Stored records
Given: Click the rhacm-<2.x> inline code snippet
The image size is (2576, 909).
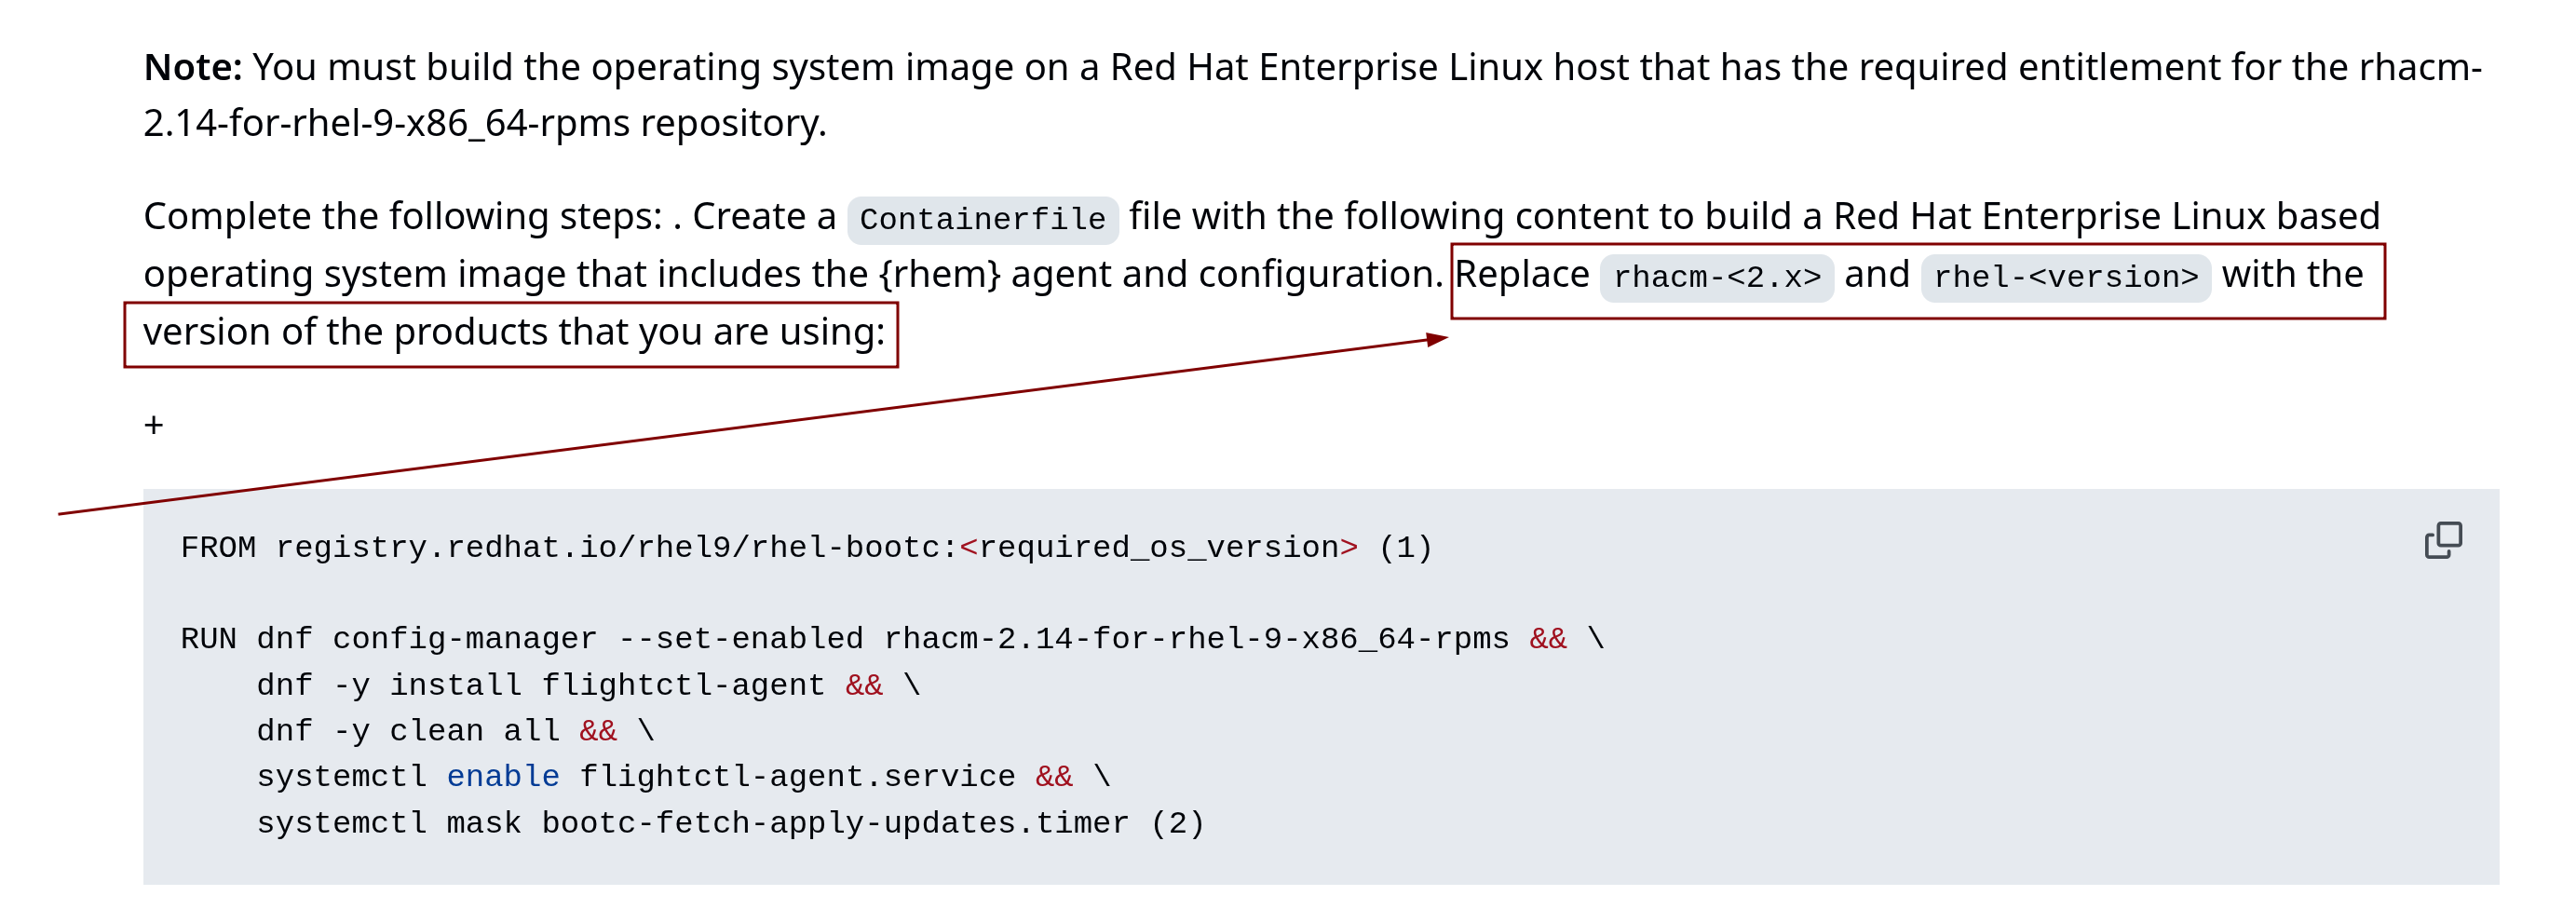Looking at the screenshot, I should (1716, 277).
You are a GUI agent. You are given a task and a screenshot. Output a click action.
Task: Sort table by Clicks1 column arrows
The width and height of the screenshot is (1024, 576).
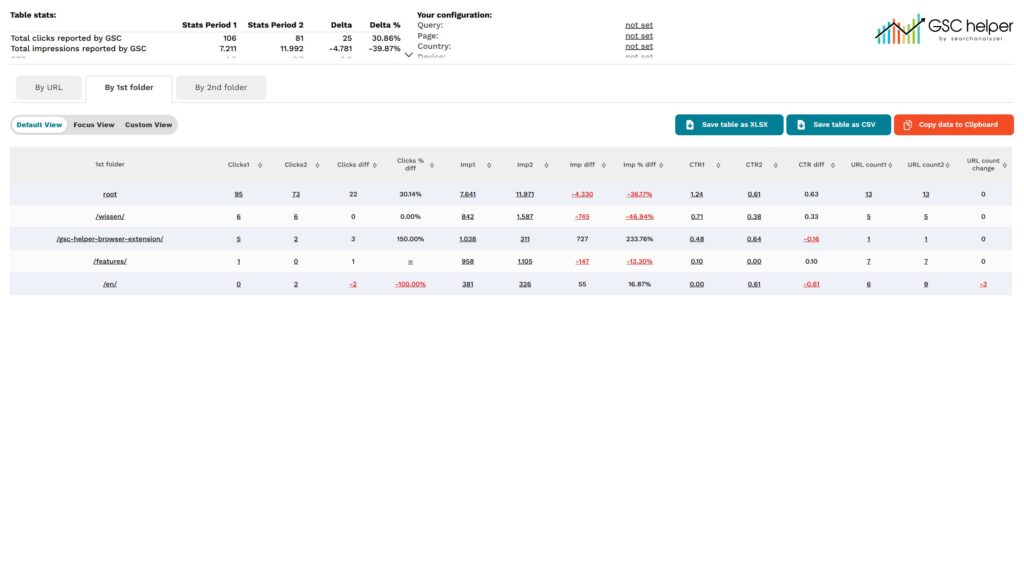coord(260,165)
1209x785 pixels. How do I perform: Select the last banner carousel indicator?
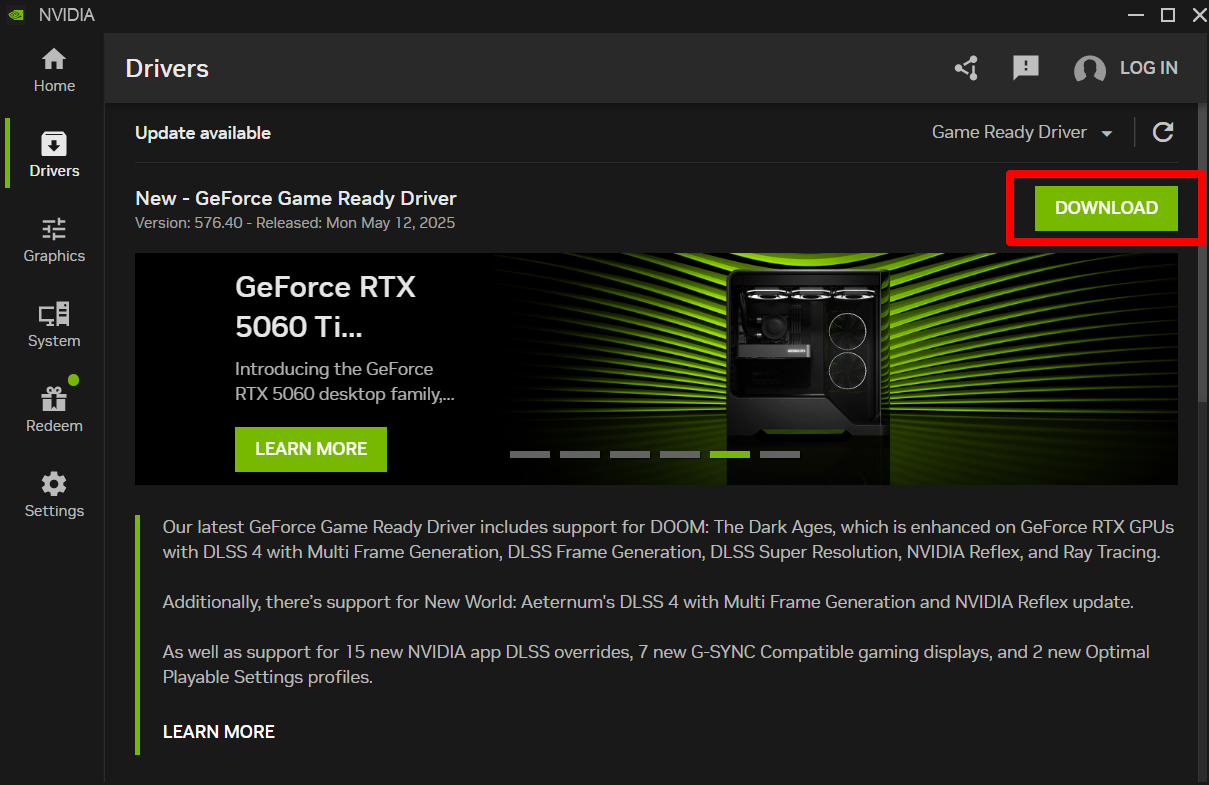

▶ **Your objective**
Skip the pictures and print each record exactly as it stands.

▶ **Expected answer**
Given: Click the rhacm-<2.x> inline code snippet
The image size is (2576, 909).
Looking at the screenshot, I should (1716, 277).
You are a GUI agent. You are given a task and a screenshot. Output a click action.
Task: Sort table by Clicks1 column arrows
The width and height of the screenshot is (1024, 576).
coord(260,165)
1209x785 pixels. How do I perform: Select the last banner carousel indicator?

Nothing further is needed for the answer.